**Task objective:** Your task is to find every line in the records that holds the string "chart" and copy it.

======

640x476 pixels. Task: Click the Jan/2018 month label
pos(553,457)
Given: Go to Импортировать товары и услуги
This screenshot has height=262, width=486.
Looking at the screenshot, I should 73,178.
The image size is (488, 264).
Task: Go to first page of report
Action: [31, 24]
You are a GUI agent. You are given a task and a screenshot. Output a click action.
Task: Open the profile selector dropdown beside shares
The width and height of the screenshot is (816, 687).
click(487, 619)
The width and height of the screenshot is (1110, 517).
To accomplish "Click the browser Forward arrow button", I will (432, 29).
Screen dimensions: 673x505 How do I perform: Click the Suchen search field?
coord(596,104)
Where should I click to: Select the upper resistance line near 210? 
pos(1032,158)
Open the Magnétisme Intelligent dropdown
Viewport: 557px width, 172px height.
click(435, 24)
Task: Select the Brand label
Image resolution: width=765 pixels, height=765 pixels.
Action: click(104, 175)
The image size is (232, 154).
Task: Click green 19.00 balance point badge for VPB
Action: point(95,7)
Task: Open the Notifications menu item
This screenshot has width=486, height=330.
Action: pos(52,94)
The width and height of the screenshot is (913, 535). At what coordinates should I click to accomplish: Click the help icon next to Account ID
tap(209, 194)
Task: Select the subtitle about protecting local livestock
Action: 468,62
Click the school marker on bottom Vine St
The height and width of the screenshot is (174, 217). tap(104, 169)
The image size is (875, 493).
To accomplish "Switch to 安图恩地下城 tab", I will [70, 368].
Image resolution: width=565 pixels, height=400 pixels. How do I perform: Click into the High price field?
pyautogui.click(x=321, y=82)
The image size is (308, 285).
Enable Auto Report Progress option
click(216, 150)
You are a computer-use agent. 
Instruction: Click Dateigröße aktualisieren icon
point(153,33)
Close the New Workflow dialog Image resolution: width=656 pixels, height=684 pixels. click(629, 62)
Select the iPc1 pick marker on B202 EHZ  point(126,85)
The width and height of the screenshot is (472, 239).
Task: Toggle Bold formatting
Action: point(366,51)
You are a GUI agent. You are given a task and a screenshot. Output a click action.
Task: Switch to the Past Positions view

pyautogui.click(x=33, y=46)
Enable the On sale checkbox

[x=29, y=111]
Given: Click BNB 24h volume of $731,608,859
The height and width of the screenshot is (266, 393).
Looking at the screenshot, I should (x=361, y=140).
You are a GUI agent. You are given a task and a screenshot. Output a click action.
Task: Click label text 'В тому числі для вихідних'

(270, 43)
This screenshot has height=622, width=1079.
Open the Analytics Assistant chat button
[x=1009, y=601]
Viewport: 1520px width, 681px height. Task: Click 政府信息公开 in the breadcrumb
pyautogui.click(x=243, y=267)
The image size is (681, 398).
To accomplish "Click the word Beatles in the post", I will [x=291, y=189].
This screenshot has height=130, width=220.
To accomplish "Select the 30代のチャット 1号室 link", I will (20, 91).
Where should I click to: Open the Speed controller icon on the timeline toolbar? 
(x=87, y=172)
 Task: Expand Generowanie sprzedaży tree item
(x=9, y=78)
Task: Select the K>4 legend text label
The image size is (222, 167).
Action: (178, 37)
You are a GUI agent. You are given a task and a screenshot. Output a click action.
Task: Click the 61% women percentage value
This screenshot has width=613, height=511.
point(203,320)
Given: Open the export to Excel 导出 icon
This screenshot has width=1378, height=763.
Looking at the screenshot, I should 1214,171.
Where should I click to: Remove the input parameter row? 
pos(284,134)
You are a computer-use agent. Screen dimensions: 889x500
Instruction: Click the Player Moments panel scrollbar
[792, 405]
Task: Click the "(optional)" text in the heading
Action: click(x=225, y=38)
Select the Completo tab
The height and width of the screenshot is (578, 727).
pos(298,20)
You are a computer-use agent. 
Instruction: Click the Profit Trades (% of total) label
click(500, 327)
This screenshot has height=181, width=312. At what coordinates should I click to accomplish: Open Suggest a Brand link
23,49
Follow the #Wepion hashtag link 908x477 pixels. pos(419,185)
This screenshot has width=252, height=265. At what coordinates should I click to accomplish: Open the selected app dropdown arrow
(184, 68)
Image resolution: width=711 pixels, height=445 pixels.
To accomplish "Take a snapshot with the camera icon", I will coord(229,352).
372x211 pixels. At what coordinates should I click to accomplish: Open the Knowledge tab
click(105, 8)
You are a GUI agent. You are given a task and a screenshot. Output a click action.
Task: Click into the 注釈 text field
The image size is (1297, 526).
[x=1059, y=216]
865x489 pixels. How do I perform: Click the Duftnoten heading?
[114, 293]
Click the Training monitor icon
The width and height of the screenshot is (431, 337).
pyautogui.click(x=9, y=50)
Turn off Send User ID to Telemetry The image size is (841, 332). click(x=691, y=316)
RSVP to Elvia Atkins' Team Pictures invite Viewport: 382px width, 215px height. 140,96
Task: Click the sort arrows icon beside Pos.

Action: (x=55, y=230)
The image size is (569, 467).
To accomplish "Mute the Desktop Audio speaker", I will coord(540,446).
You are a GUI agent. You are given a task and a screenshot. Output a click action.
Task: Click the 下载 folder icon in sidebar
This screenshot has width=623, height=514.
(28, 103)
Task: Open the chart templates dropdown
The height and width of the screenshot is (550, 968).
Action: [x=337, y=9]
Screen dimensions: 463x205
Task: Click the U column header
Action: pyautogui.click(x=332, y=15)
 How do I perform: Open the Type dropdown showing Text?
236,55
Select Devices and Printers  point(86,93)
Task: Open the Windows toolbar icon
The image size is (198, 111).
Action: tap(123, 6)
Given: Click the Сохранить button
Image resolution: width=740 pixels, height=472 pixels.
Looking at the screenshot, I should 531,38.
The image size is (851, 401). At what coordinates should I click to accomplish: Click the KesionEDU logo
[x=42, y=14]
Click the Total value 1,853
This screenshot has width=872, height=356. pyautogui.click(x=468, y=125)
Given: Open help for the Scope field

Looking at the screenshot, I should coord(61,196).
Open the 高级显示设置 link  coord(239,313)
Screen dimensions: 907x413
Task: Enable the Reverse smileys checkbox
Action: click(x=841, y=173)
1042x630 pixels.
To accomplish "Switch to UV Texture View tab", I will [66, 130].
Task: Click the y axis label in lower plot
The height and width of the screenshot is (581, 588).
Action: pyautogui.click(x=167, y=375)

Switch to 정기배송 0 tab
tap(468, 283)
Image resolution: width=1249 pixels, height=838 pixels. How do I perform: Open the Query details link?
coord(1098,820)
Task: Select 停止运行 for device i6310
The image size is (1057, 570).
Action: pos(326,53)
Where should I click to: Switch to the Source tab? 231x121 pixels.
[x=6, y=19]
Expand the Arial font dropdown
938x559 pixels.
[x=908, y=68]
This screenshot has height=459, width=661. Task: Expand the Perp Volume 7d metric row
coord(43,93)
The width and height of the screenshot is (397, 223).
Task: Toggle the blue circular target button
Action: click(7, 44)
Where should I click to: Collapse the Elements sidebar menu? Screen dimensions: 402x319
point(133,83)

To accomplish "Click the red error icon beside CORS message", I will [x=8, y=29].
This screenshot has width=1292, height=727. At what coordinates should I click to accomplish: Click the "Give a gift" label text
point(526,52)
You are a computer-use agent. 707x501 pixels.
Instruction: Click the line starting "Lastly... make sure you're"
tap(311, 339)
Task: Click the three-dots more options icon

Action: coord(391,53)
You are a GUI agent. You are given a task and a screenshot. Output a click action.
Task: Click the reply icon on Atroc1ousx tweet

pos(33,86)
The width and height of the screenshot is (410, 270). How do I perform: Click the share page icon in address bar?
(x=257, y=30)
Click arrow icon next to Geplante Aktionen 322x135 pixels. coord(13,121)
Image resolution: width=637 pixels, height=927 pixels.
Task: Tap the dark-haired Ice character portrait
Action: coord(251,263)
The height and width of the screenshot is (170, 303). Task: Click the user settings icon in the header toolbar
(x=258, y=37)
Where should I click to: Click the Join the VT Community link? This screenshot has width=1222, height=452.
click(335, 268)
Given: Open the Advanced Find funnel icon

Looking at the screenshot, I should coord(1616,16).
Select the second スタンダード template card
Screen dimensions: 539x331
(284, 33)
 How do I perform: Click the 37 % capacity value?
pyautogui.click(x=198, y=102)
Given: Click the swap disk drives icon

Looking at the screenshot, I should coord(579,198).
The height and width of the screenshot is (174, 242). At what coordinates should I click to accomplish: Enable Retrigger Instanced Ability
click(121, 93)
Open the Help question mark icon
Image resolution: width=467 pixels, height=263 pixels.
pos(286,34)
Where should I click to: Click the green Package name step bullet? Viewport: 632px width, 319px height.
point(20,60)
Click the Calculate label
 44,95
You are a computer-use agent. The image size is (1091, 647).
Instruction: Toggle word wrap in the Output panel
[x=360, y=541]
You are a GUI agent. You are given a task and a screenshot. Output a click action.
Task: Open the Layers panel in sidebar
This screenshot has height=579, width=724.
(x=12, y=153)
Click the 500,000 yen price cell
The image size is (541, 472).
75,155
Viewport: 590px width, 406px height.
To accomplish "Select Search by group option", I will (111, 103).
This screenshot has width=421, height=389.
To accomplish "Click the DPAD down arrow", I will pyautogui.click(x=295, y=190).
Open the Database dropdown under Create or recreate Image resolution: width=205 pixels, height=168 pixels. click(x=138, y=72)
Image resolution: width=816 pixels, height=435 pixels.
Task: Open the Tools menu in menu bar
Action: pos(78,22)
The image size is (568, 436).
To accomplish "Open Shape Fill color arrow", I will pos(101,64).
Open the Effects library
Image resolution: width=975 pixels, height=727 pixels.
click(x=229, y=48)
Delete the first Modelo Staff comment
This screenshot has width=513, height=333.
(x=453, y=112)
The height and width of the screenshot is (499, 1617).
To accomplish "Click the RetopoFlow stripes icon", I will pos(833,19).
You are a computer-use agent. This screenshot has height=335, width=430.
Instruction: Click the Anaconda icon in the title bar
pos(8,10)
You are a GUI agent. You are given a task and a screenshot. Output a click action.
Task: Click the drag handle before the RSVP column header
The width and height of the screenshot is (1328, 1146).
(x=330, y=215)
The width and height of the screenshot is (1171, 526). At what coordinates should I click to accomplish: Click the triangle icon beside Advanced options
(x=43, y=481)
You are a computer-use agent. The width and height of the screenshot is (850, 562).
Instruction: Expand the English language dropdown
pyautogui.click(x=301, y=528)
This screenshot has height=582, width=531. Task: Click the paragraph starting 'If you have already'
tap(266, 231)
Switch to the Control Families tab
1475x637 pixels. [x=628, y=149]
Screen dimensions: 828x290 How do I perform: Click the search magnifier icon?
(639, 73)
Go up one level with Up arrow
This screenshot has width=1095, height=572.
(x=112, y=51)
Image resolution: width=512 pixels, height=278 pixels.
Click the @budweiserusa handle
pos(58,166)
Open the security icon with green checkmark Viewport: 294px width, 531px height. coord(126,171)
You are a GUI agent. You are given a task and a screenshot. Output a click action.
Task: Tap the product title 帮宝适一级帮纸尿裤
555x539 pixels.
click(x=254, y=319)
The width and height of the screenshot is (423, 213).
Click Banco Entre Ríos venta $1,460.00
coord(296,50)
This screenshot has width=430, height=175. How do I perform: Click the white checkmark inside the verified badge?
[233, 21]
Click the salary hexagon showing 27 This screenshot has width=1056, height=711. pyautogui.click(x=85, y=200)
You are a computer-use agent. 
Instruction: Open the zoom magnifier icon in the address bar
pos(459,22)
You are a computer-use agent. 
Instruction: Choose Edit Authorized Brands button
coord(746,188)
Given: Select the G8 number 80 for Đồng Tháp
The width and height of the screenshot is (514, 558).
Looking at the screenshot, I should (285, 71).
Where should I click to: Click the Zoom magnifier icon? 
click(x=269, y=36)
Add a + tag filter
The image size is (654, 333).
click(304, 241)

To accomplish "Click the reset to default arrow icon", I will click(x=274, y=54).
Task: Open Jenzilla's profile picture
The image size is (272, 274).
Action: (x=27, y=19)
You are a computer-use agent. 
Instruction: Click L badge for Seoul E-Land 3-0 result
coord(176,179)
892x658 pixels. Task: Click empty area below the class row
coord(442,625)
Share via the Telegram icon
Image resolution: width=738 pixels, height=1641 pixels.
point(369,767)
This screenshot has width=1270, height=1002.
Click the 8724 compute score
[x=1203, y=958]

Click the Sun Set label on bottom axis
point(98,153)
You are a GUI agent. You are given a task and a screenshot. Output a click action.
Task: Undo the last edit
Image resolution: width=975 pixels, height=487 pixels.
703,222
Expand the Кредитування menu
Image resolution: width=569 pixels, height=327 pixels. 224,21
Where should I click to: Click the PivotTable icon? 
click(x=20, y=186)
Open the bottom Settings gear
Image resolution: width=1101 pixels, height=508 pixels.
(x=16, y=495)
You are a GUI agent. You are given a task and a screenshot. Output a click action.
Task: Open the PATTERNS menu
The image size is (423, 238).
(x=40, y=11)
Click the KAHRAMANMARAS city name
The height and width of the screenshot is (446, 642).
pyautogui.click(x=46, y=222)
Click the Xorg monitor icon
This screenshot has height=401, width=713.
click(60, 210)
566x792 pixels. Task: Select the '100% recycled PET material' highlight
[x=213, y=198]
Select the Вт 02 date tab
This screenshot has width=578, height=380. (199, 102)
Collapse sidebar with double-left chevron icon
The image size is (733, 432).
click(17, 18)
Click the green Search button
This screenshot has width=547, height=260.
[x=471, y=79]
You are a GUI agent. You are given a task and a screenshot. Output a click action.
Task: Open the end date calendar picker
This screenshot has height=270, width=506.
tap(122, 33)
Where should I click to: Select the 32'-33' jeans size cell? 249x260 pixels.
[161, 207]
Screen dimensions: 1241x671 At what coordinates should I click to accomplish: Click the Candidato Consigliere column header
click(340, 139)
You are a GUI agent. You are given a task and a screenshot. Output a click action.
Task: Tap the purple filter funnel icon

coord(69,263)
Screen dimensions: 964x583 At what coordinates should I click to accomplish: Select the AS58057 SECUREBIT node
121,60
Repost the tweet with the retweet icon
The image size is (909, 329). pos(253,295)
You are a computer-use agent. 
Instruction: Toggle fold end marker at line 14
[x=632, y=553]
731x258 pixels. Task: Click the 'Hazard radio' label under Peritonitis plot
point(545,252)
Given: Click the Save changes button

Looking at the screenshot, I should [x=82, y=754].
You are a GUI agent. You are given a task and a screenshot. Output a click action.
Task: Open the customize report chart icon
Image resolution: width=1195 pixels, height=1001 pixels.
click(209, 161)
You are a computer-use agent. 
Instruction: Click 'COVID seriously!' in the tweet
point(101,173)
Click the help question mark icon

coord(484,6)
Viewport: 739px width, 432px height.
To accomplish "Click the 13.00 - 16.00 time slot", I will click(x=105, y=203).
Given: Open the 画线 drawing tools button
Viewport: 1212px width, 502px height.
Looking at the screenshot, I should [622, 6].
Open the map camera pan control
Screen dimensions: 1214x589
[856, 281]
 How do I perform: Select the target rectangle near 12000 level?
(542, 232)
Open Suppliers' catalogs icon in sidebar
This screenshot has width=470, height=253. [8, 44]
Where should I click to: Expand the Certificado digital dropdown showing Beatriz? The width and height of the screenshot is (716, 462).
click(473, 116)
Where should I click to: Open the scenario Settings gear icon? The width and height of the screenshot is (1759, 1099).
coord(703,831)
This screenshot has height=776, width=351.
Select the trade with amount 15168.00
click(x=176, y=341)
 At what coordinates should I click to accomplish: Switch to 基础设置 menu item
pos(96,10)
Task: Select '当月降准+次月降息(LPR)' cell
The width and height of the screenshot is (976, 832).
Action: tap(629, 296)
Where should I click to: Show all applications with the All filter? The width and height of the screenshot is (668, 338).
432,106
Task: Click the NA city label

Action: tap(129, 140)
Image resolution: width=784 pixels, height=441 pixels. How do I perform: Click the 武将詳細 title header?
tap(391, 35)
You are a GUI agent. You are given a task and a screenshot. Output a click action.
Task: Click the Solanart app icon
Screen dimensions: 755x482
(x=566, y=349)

======

**Response to the exercise:**
Task: Open the chart templates dropdown
Task: Open the customize report chart icon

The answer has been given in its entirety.